Right now, in Chicago, at a pretty nasty moment in modern history, we’re looking at a possible repeat of last year’s riots.  Some jackass released the tape; someone else decided their Cause could get some good press if they bused in some activists; lots of people watched the news and thought it was a good idea to go join the fun.  And the “news” is feeding the frenzy that they created.

Oh, and other people — evil people — are going around blowing up soccer games, restaurants, passenger planes, and just to make things interesting, Syrian munition dumps and Russian fighter jets.  But let’s not talk about that; let’s talk about this kid that got himself shot and the cop who, in a moment of raw panic, destroyed his career, his life, and a kid on PCP — almost as though that doesn’t happen every day.

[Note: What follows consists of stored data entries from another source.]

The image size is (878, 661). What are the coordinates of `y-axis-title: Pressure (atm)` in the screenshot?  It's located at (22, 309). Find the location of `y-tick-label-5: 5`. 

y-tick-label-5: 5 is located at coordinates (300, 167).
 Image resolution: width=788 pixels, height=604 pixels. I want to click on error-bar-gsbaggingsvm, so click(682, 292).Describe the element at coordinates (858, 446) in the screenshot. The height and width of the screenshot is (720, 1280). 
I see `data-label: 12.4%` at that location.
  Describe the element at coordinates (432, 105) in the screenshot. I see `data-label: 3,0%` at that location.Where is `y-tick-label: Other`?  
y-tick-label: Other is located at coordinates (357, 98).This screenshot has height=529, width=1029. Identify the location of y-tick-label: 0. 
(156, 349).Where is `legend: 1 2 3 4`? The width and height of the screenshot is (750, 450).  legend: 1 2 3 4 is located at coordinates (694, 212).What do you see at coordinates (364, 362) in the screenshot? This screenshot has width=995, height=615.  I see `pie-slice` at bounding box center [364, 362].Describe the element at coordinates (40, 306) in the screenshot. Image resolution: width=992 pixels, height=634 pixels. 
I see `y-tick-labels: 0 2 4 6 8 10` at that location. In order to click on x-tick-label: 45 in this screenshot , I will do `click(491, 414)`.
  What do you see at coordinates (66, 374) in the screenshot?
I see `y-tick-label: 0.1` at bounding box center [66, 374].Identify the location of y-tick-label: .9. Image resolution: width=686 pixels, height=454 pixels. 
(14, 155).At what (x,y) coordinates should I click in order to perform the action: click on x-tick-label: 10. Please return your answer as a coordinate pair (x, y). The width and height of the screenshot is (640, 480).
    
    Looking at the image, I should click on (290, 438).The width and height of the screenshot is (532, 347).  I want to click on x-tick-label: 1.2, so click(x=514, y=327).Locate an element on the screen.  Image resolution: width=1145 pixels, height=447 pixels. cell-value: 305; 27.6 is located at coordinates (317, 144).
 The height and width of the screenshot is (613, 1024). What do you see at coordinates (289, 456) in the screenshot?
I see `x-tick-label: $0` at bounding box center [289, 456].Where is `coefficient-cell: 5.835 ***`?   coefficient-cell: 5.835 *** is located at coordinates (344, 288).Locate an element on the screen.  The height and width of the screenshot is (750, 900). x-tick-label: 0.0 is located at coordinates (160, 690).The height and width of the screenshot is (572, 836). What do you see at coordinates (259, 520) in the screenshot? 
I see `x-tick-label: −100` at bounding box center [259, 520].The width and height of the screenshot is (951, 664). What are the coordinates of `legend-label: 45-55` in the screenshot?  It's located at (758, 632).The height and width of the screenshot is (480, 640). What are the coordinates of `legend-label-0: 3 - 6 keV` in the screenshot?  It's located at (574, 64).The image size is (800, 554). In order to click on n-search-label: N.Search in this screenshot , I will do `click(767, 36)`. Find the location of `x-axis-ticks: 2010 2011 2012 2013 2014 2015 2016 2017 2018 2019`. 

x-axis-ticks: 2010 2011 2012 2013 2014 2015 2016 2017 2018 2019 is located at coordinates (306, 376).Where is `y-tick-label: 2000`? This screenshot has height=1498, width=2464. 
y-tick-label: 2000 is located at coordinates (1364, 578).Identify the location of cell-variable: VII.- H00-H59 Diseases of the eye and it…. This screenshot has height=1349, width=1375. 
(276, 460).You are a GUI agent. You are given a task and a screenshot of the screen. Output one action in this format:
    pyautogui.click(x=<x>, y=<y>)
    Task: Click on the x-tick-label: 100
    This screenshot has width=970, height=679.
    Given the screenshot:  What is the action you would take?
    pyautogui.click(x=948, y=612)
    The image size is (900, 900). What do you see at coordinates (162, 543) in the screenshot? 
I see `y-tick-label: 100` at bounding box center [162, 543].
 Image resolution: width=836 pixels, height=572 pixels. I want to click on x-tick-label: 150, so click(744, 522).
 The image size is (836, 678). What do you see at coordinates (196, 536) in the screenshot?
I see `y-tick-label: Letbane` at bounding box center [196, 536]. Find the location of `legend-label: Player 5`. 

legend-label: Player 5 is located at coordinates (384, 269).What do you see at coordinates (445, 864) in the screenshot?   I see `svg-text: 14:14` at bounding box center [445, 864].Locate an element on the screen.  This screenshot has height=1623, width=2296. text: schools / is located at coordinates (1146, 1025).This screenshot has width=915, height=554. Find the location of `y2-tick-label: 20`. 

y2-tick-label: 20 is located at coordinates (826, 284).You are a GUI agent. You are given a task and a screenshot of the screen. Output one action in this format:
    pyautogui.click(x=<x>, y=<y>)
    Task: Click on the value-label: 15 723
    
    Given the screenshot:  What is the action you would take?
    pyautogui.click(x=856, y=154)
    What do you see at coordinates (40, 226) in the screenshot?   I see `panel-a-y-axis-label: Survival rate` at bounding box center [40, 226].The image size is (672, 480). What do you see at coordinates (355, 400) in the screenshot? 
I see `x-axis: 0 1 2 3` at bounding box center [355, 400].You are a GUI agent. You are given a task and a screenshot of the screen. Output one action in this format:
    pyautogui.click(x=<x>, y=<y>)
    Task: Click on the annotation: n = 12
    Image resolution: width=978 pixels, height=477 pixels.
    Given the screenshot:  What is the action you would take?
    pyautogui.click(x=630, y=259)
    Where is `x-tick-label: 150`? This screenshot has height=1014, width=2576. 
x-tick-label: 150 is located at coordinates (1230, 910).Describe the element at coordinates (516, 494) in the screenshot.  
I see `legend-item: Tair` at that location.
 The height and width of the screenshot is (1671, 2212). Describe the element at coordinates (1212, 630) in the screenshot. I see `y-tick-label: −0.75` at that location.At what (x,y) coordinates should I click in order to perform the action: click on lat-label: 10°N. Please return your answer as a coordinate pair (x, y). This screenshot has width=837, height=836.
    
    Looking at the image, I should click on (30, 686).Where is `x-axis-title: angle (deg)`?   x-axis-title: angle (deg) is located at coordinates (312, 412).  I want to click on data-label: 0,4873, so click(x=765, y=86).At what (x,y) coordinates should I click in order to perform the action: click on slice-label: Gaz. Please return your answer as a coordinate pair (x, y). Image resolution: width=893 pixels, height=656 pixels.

NOTE:  As I’m getting ready to publish this, I’ve noticed that CNN has moved the most inflammatory article to the Op Ed pages where it belongs.  There’s now four different stories about the riots, and of course they’re showing the shooting every thirty minutes.  We live in a sick world where that sort of thing is considered entertainment, let me tell ya.

And that’s what I’m writing about in a nutshell right there.  Look, bad things happen, and when it’s something government should fix, there really ought to be protests.  Peaceful protests, not riots.

So protest the right things.  Protest the system that has 1% of our population in prison, half for drugs.  Protest the system that robs kids of hope so they take drugs.  Protest the class divisions that lead other kids to deal drugs because it’s the best money they’re able to make anywhere.  Protest mandatory minimum sentencing and the whole damn useless war on drugs.  Protest the fact that we’ve got half a dozen power-mad narcissists running for President with not one reasonable face among them.

But don’t protest just because the damn TV tells you to.